**WHAT IS NEEDED**
Could you copy each line of the listing that holds "with"?

========

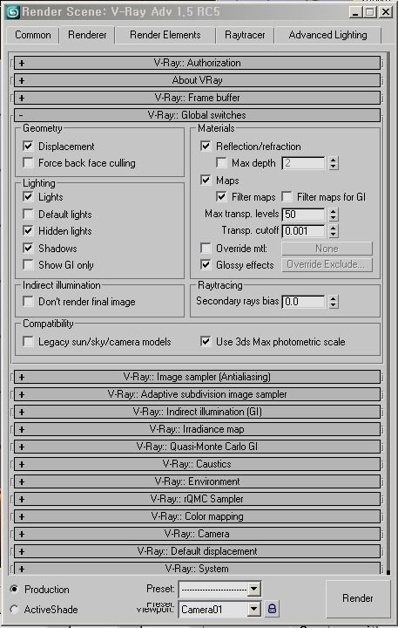
Task: Expand V-Ray Image sampler (Antialiasing) rollout
Action: (x=197, y=377)
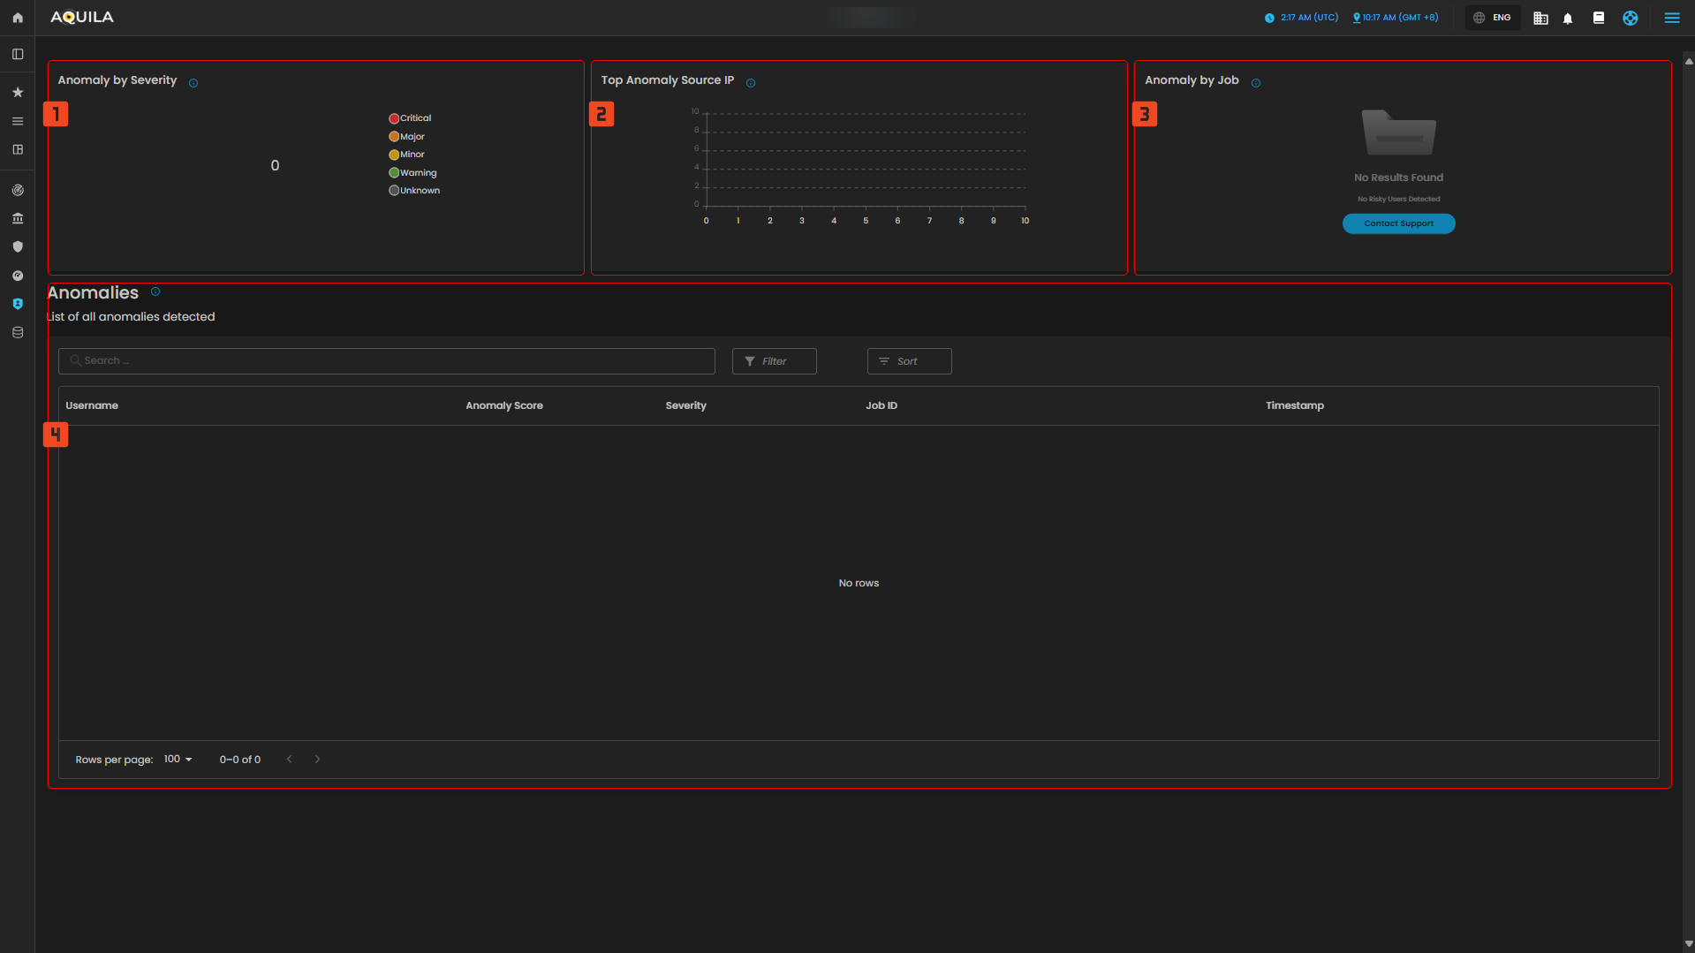Open the favorites star icon

point(18,93)
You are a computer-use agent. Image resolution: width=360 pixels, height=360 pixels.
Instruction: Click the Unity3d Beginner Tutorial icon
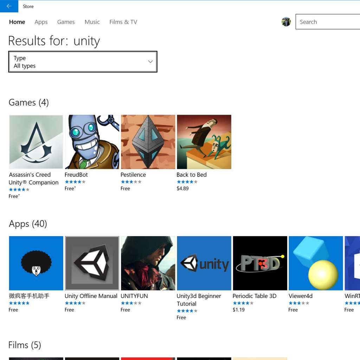pos(204,263)
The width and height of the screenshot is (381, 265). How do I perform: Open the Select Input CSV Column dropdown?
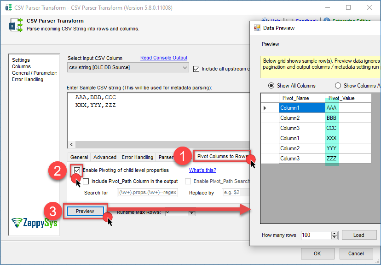pos(185,68)

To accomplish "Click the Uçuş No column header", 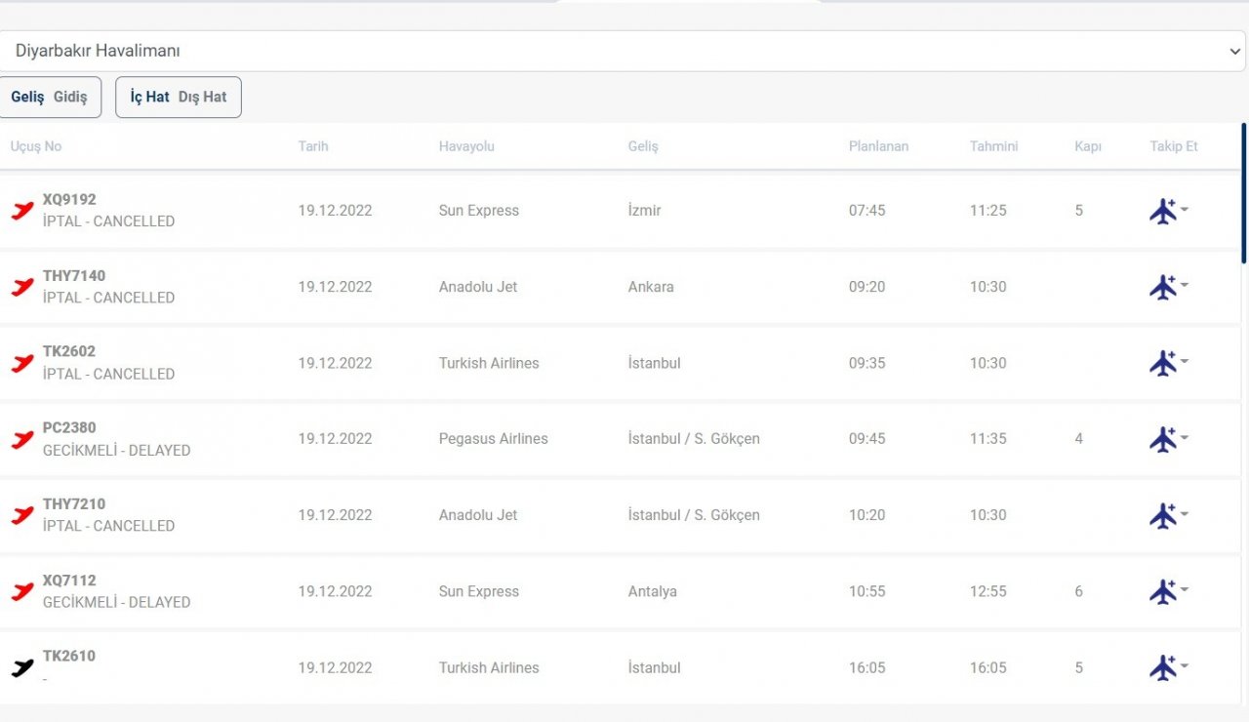I will point(36,146).
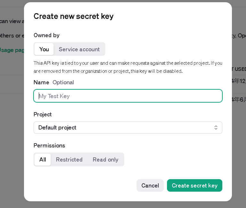Click the dimmed backdrop outside the dialog
The height and width of the screenshot is (208, 246).
tap(238, 144)
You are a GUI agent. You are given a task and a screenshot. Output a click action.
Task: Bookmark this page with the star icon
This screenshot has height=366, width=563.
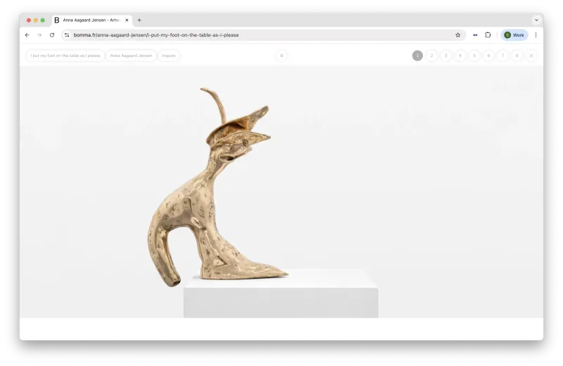tap(458, 34)
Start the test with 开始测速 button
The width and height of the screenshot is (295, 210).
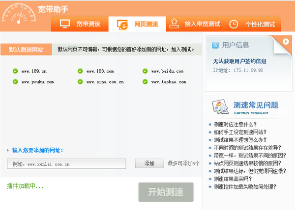pos(166,192)
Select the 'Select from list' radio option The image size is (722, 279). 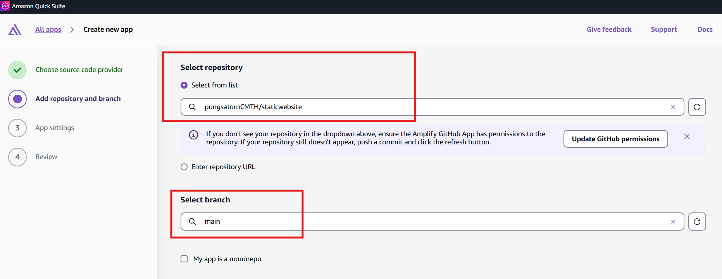(184, 85)
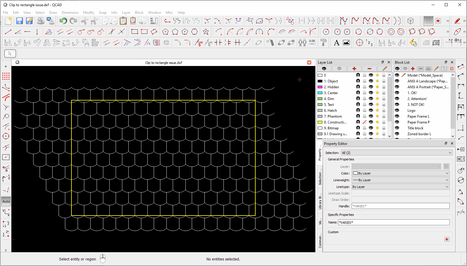The image size is (467, 266).
Task: Hide the 2. Hidden layer
Action: pyautogui.click(x=371, y=87)
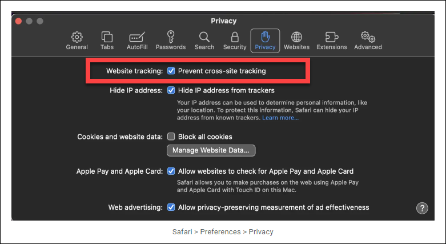Disable privacy-preserving ad measurement checkbox
446x244 pixels.
pyautogui.click(x=171, y=207)
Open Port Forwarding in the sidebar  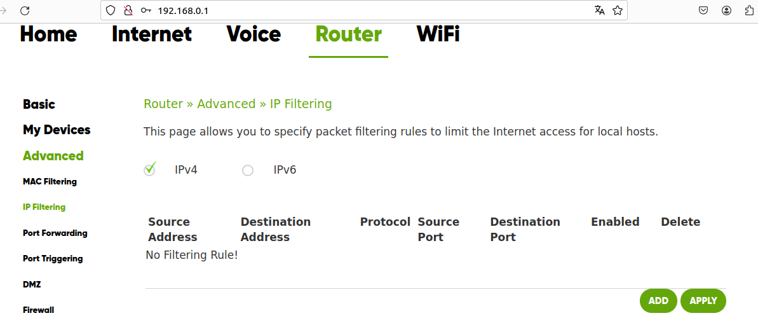(55, 233)
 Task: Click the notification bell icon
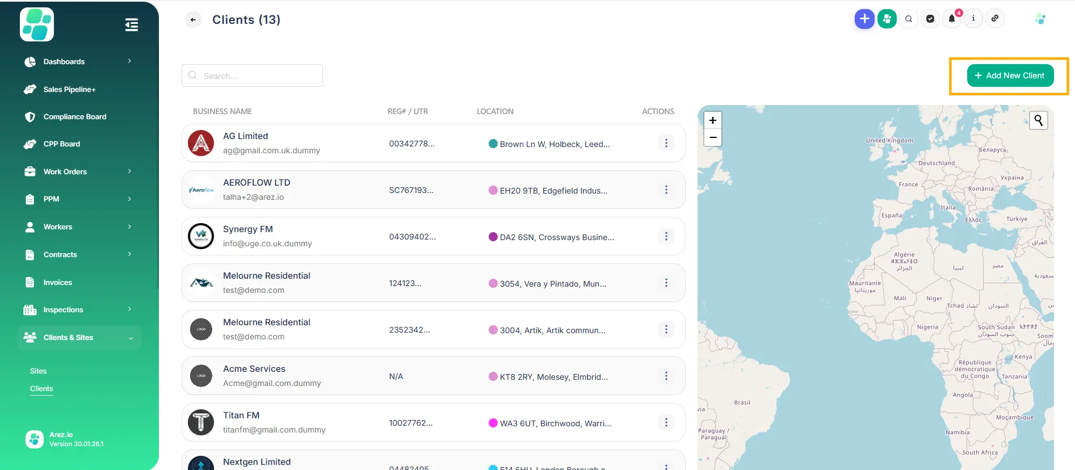[x=952, y=19]
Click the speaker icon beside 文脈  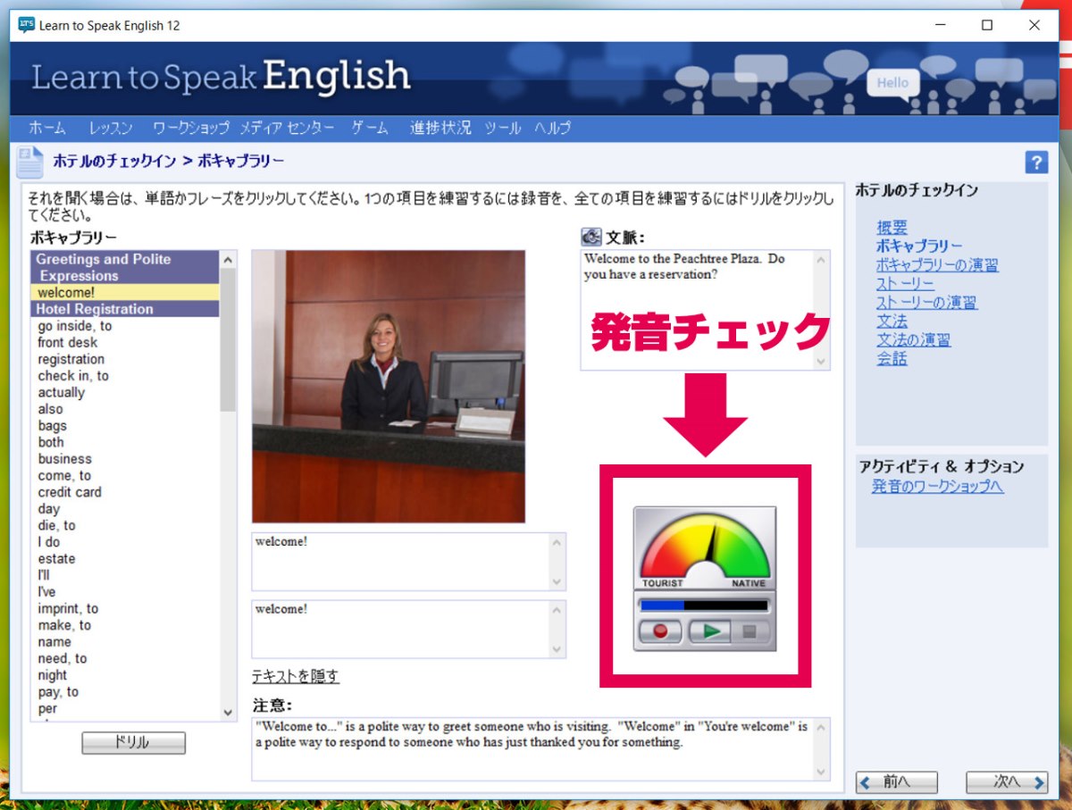[590, 236]
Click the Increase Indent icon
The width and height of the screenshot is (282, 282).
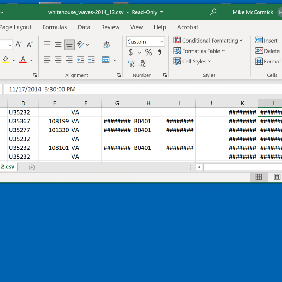[91, 60]
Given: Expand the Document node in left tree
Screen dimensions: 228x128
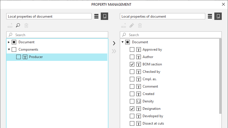Looking at the screenshot, I should coord(9,42).
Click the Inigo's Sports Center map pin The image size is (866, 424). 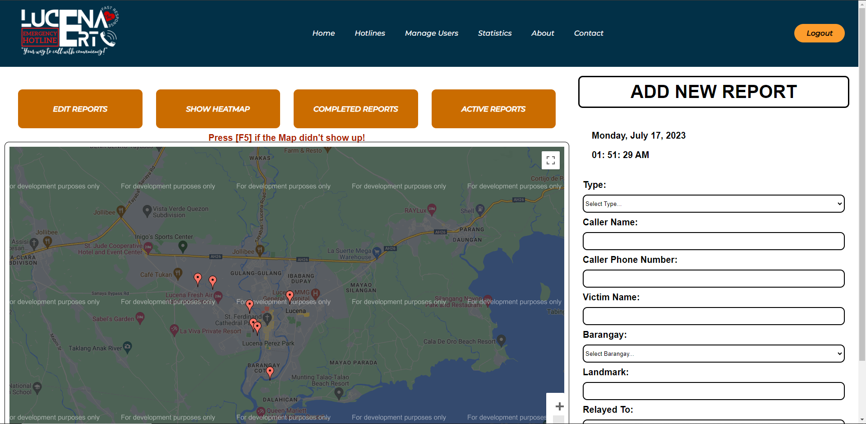(183, 246)
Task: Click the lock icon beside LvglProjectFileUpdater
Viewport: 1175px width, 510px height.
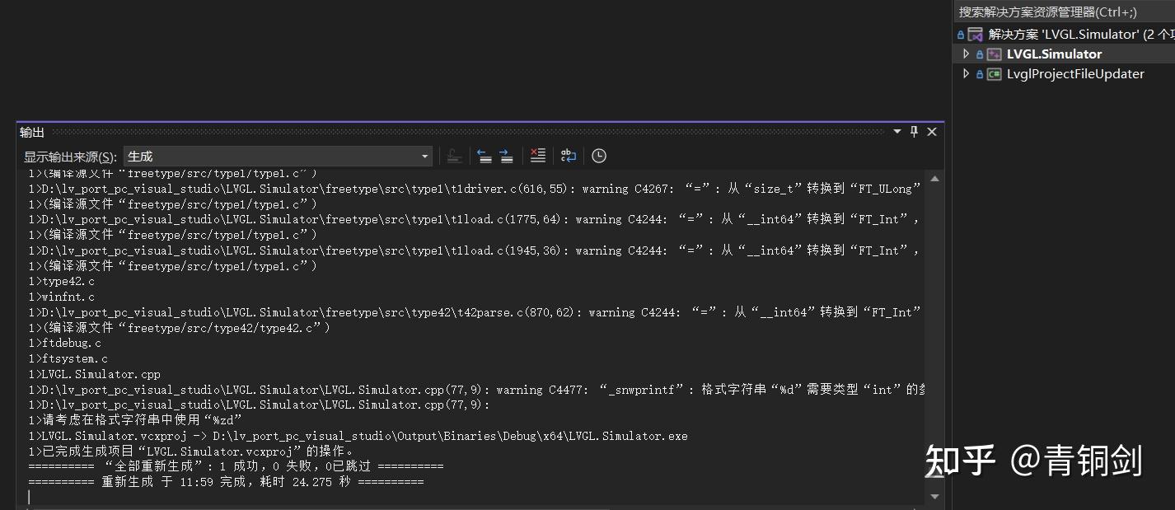Action: click(x=979, y=73)
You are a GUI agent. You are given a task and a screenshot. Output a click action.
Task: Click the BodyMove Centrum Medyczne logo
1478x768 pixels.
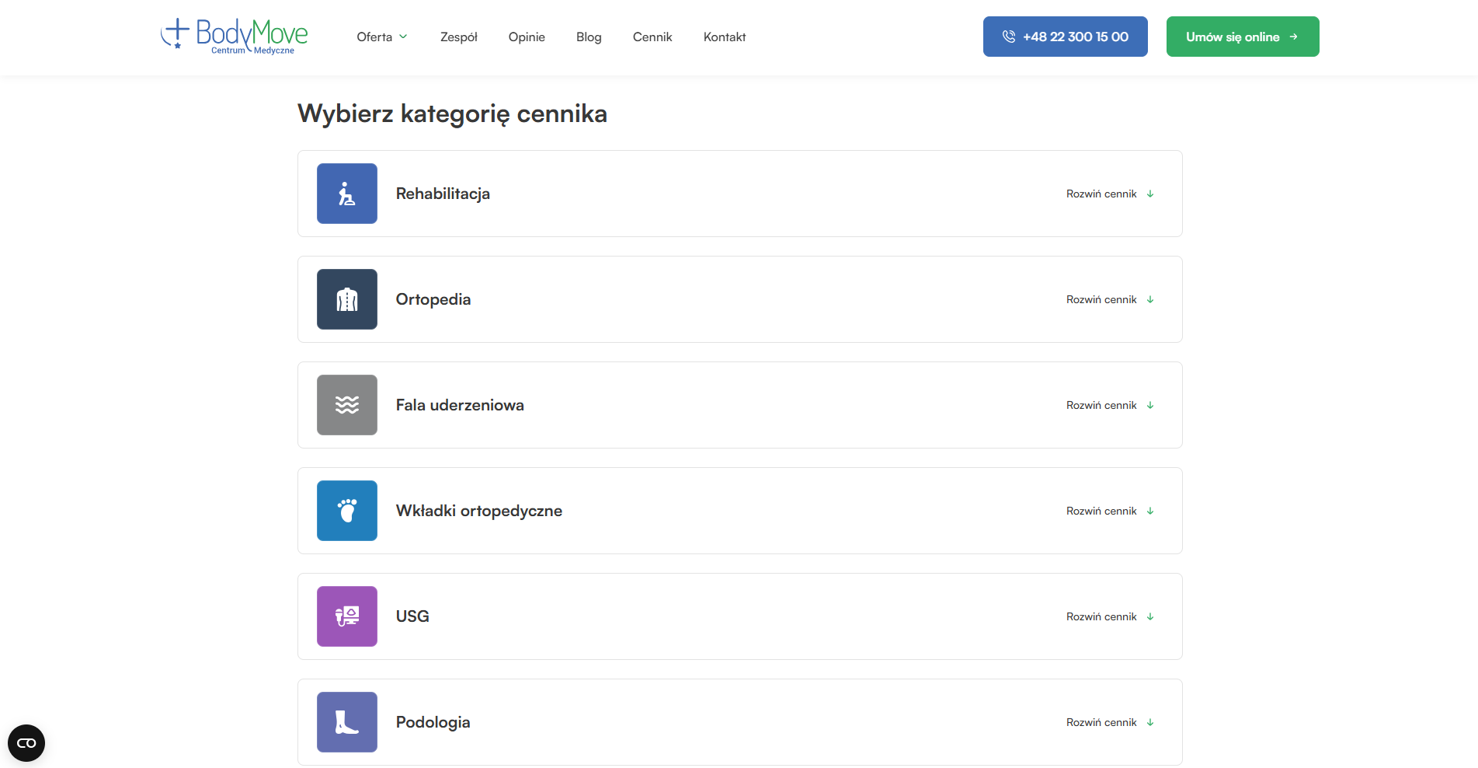[x=234, y=37]
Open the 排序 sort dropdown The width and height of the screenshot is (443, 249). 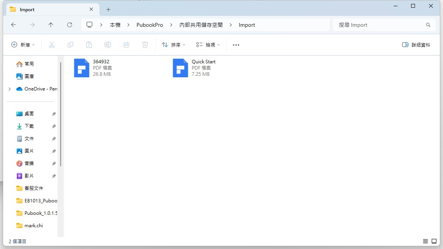(173, 45)
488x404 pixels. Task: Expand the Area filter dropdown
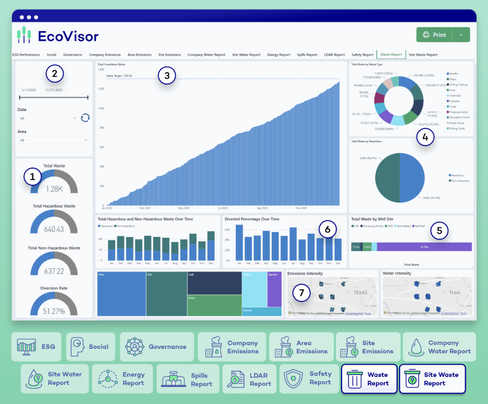coord(54,140)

========

**YOUR SOLUTION**
Task: Bookmark this page with the star icon
Start the test with 开始测速 button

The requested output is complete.